Sirius is the brightest star in the night sky. Its apparent magnitude is -1.46. Using the formula

$$10^{-0.4*(\text{stellar magnitude} + 1.46)}$$

we can get each star's brightness relative to Sirius (what fraction of Sirius' brightness this star has). Example:0.5 means it's half as bright as Sirius.
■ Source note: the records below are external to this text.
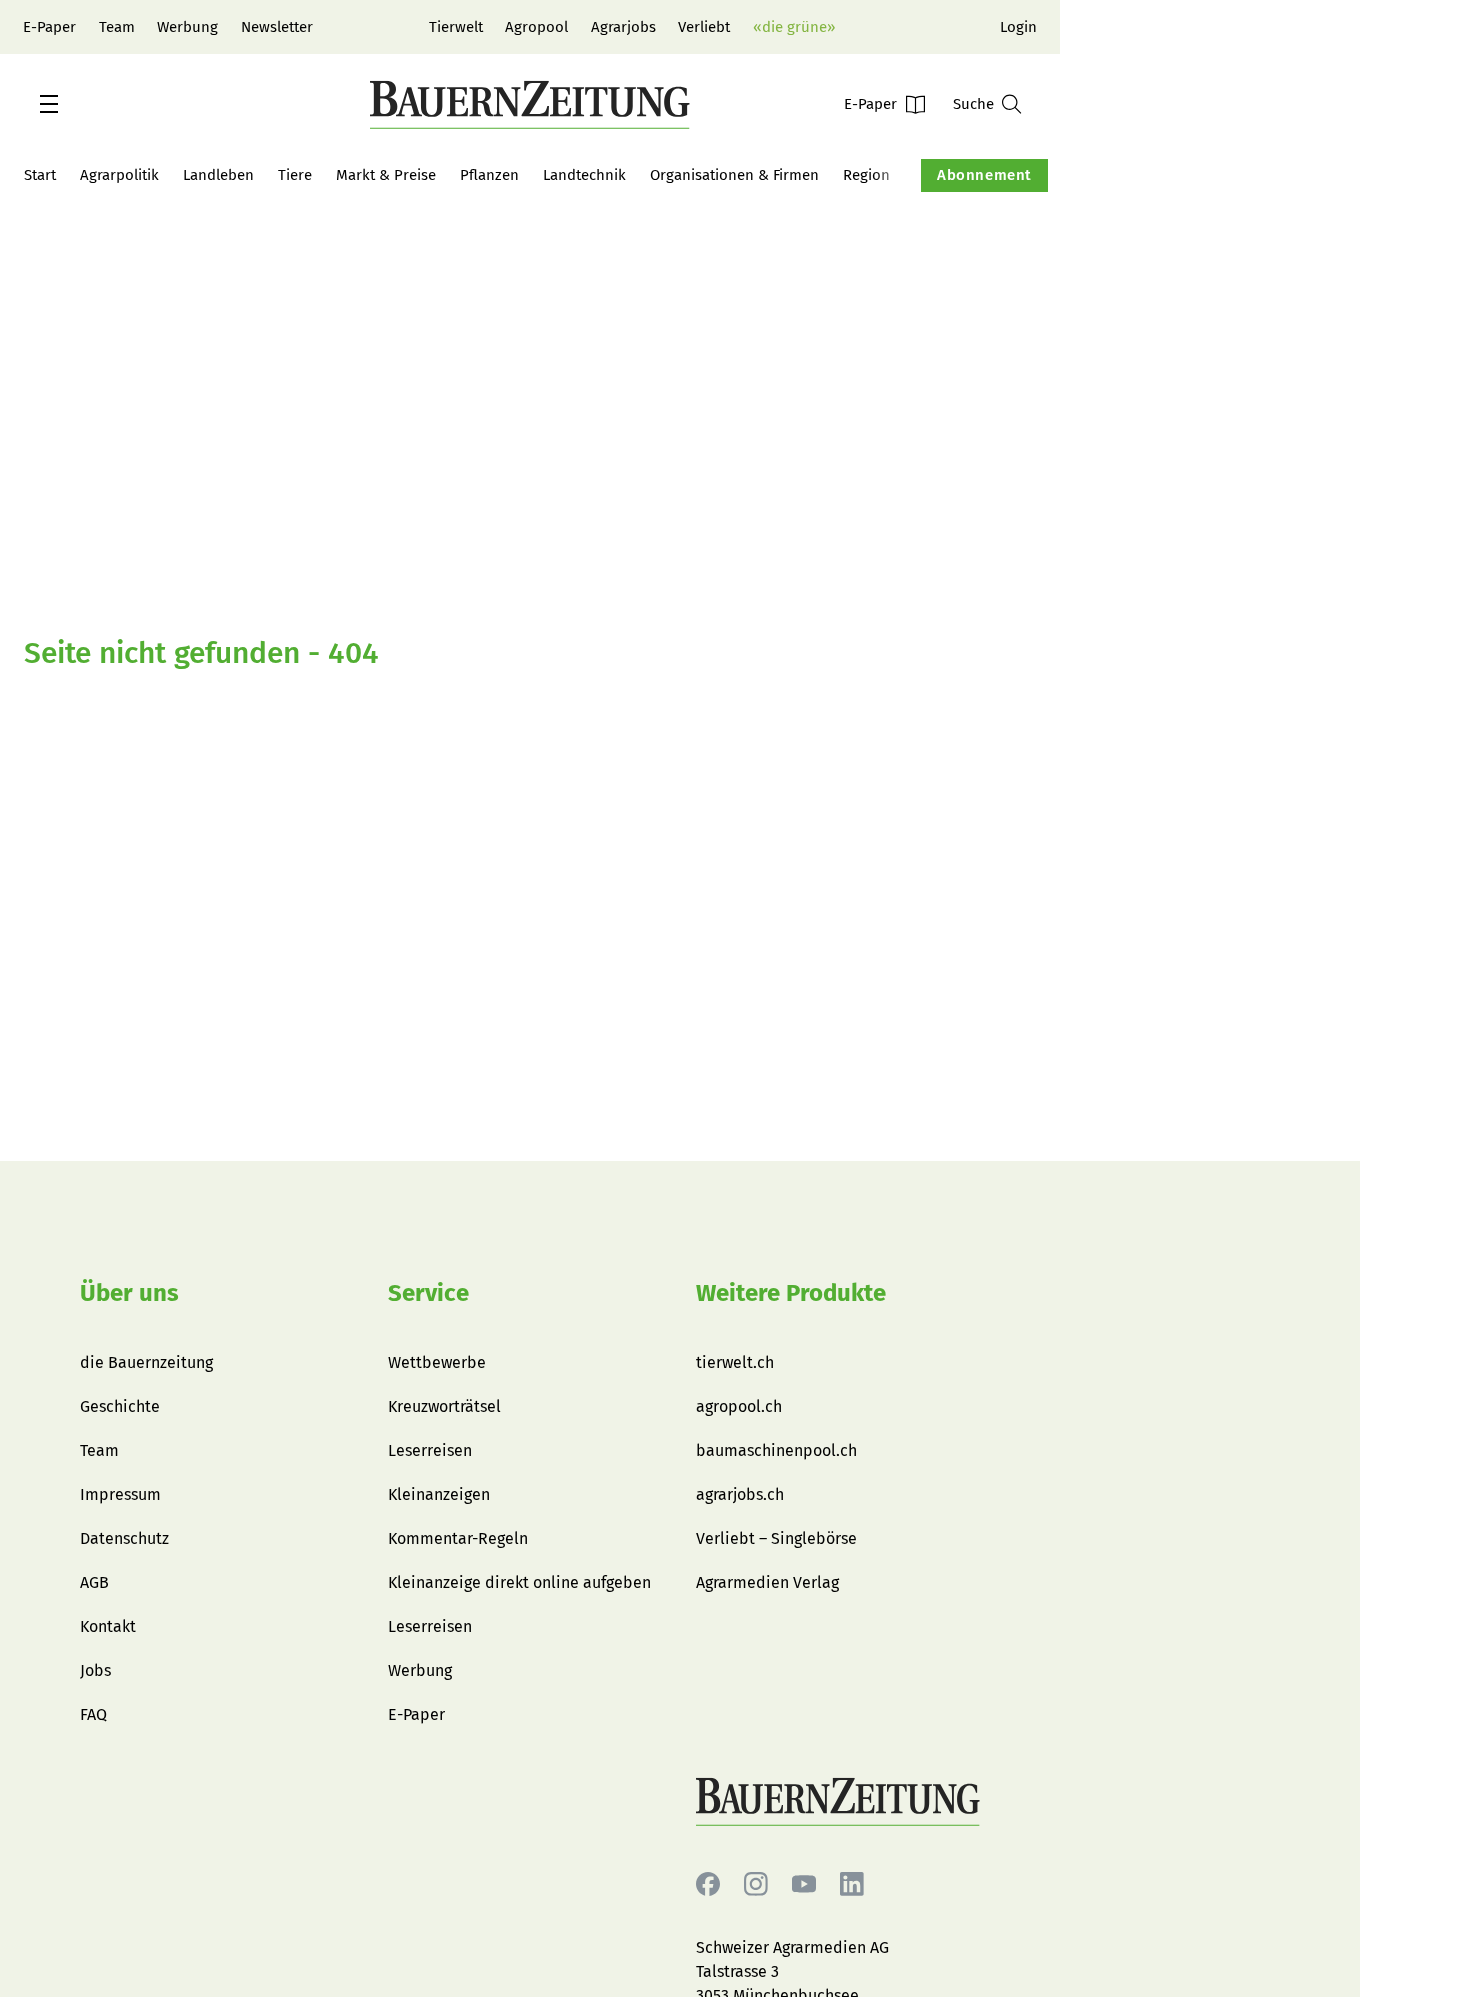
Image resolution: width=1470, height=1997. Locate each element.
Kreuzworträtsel (444, 1406)
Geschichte (120, 1406)
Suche (973, 104)
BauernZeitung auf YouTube (804, 1884)
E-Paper (49, 27)
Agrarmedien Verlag (767, 1582)
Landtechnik (584, 175)
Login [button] (1018, 27)
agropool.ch (739, 1406)
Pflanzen (489, 175)
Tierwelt (456, 27)
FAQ (93, 1714)
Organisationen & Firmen (734, 175)
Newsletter (277, 27)
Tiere (295, 175)
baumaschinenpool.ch (776, 1450)
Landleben (218, 175)
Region (866, 175)
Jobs (95, 1670)
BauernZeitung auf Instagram (756, 1884)
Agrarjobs (623, 27)
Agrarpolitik (119, 175)
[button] (49, 104)
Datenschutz (124, 1538)
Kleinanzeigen (439, 1494)
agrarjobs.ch (740, 1494)
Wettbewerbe (437, 1362)
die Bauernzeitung (146, 1362)
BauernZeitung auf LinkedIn (852, 1884)
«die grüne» (794, 27)
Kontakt (108, 1626)
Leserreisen (430, 1450)
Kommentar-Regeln (458, 1538)
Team (117, 27)
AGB (94, 1582)
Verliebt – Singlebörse (776, 1538)
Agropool (536, 27)
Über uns (129, 1293)
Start (40, 175)
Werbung (187, 27)
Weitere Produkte (791, 1293)
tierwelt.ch (735, 1362)
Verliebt (704, 27)
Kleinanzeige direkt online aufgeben (519, 1582)
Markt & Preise (386, 175)
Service (428, 1293)
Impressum (120, 1494)
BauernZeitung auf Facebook (708, 1884)
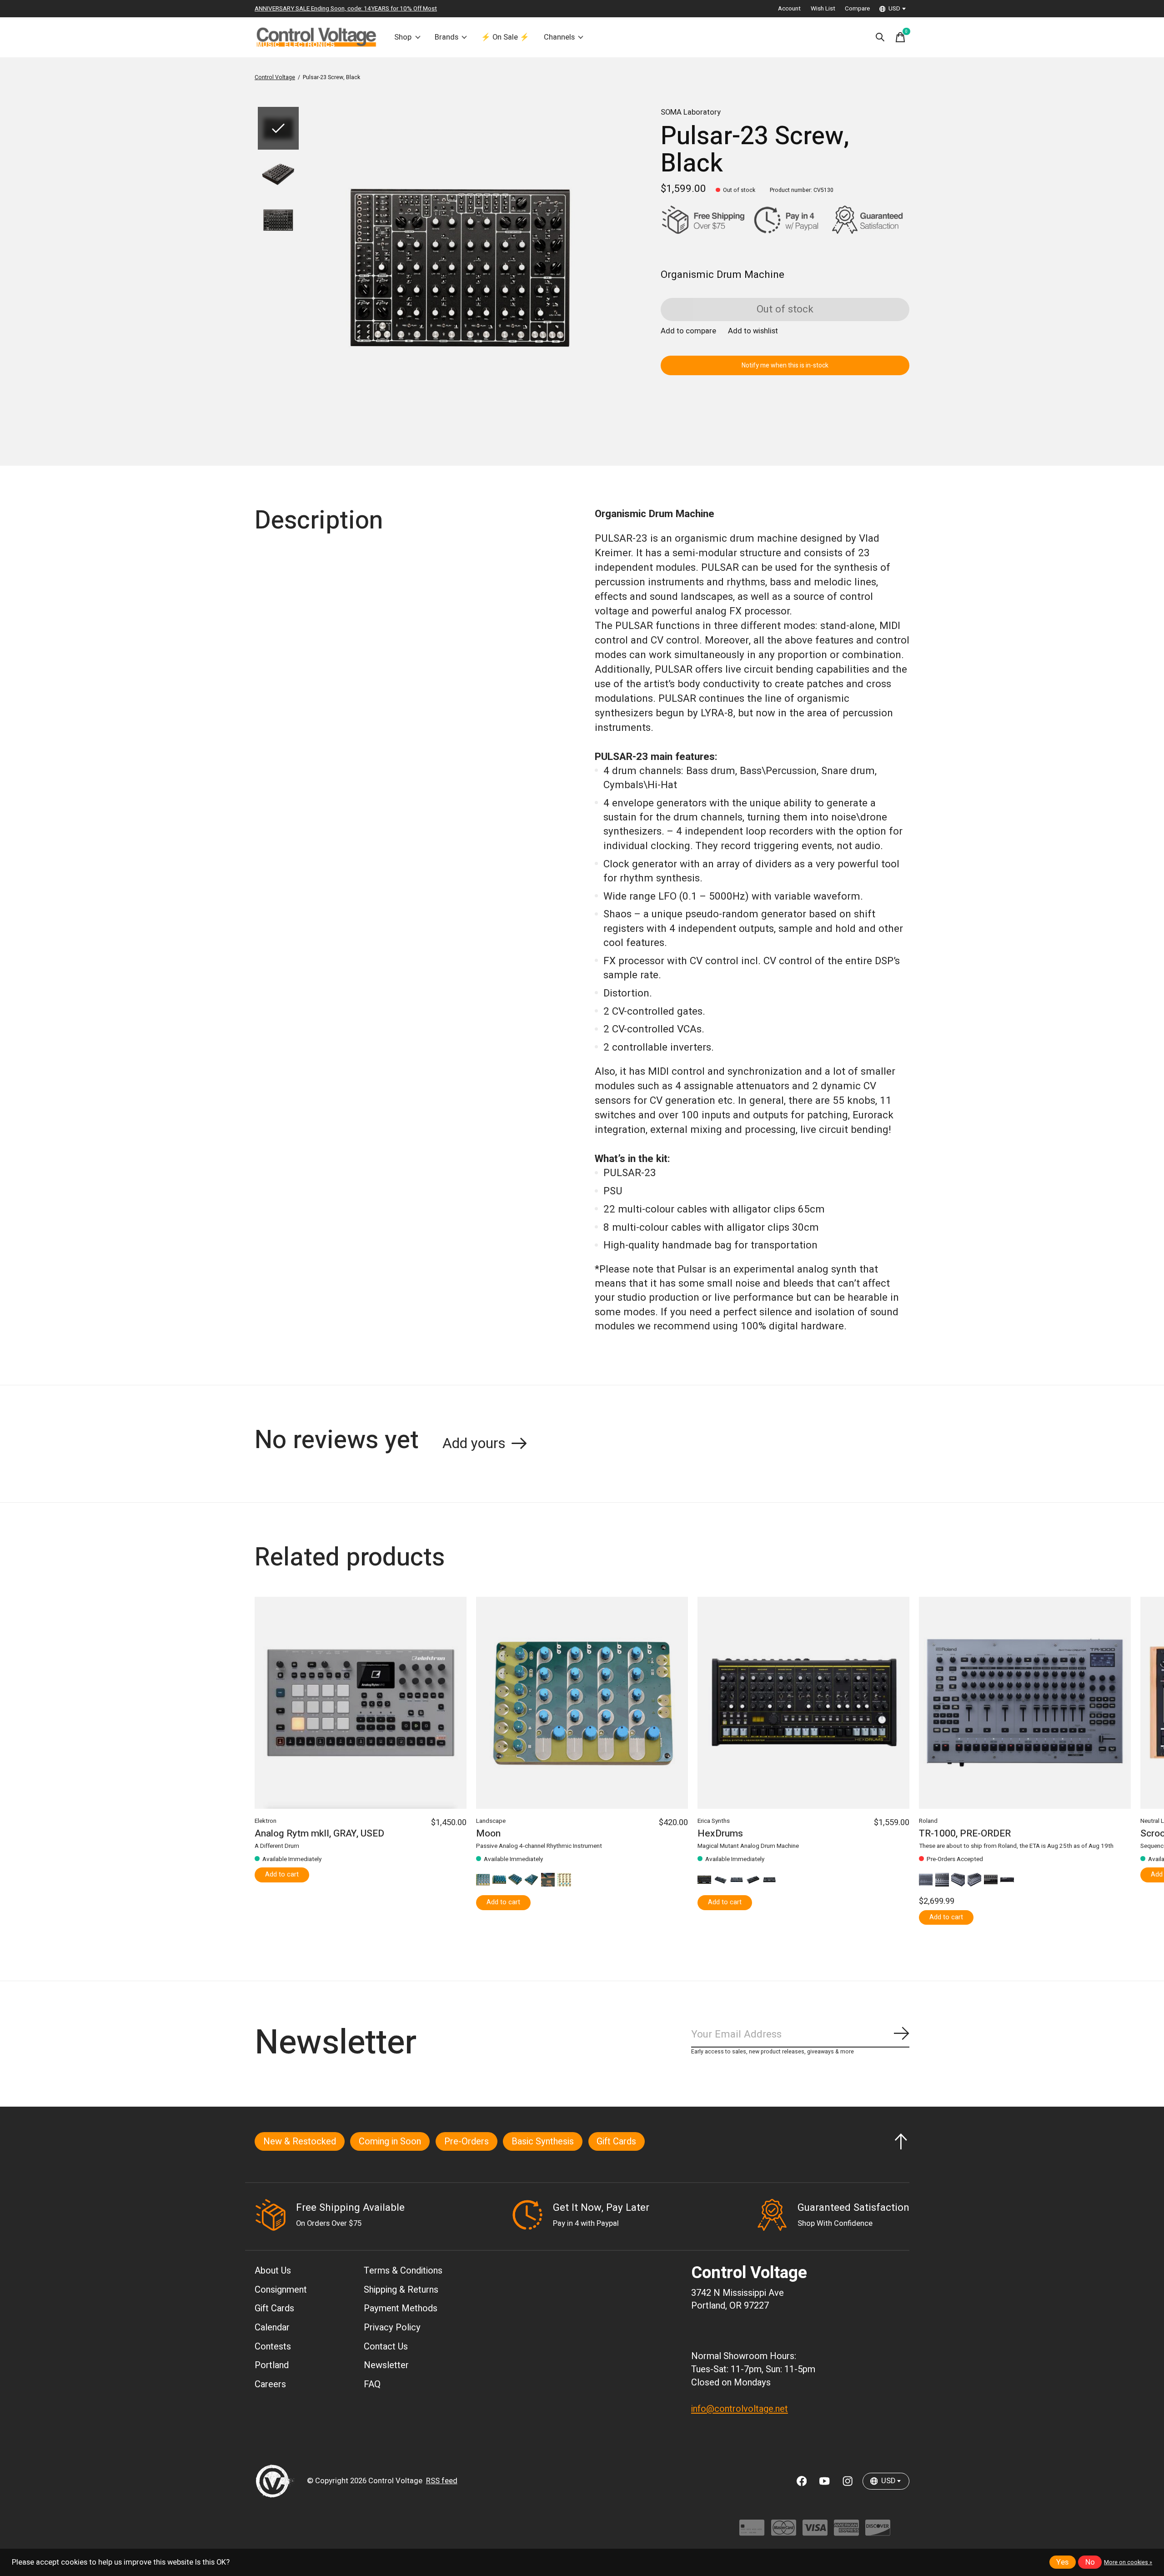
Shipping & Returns (401, 2289)
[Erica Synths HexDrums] (803, 1703)
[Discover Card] (877, 2532)
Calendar (272, 2327)
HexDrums (720, 1834)
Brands (446, 37)
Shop (402, 37)
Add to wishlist (753, 331)
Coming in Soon (390, 2141)
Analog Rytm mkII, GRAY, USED (319, 1834)
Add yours (474, 1443)
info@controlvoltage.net (739, 2408)
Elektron (265, 1821)
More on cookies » (1128, 2562)
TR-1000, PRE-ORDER (965, 1834)
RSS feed (441, 2480)
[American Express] (846, 2532)
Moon (488, 1834)
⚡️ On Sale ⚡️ (505, 37)
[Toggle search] (880, 37)
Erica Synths (713, 1821)
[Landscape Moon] (582, 1703)
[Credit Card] (751, 2532)
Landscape (491, 1821)
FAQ (372, 2384)
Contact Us (386, 2346)
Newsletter (386, 2365)
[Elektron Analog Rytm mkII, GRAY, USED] (361, 1703)
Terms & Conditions (403, 2270)
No (1090, 2562)
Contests (273, 2346)
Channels (559, 37)
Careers (270, 2384)
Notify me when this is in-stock (785, 365)
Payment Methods (400, 2308)
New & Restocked (299, 2141)
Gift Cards (616, 2141)
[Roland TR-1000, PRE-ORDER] (1025, 1703)
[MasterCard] (783, 2532)
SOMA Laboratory (691, 112)
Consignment (281, 2289)
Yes (1062, 2562)
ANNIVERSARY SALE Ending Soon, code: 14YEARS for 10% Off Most (346, 8)
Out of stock (785, 309)
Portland (272, 2365)
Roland (928, 1821)
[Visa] (815, 2532)
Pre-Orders (466, 2141)
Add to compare (688, 331)
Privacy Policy (392, 2327)
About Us (273, 2270)
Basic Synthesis (543, 2141)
These are faraway exoplanets so the fractions should be less than 1.

This follows the example calculation here: https://en.wikipedia.org/wiki/Apparent_magnitude#Example:_Sun_and_Moon

In [None]:
exo.assign(brightness = 10 ** (-0.4 * (exo.get('stellar_magnitude') + 1.46)))


This does not help the plots, so I am abandoning it and will stick with the original stellar magnitude.

In [None]:
exo.to_csv('../data/exoplanets.csv', index=False)

Another thing we can do is separate the name of the star around which the planet orbits and the order in which the planet was discovered in that solar system. Most follow the [standard naming convention](https://en.wikipedia.org/wiki/Exoplanet_naming_convention#:~:text=Following%20an%20extension%20of%20the,planets%20are%20given%20subsequent%20letters) but a few had to be handled manually. 

In [None]:
def get_star(planet_name):
    return planet_name[:-2]

get_star("1RXS J160929.1-210524 b")

In [None]:
letter_to_number = {"b": 1, "c": 2, "d": 3, "e": 4, "f": 5, "g": 6, "h": 7, "i": 8, "j": 9, "1": 1, "2": 2}

def get_order(planet_name):
    # manually handle planets that don't follow the convention
    if planet_name == "EPIC 201170410.02" or planet_name == "EPIC 201757695.02":
        return 1
    return letter_to_number[planet_name[-1]]

get_order("1RXS J160929.1-210524 b")

In [None]:
exo

In [None]:
exo = exo.assign(Order=exo.get('name').apply(get_order), 
                               Star=exo.get('name').apply(get_star))
exo

I also wound up not using this, but it's here if we ever want to use those columns.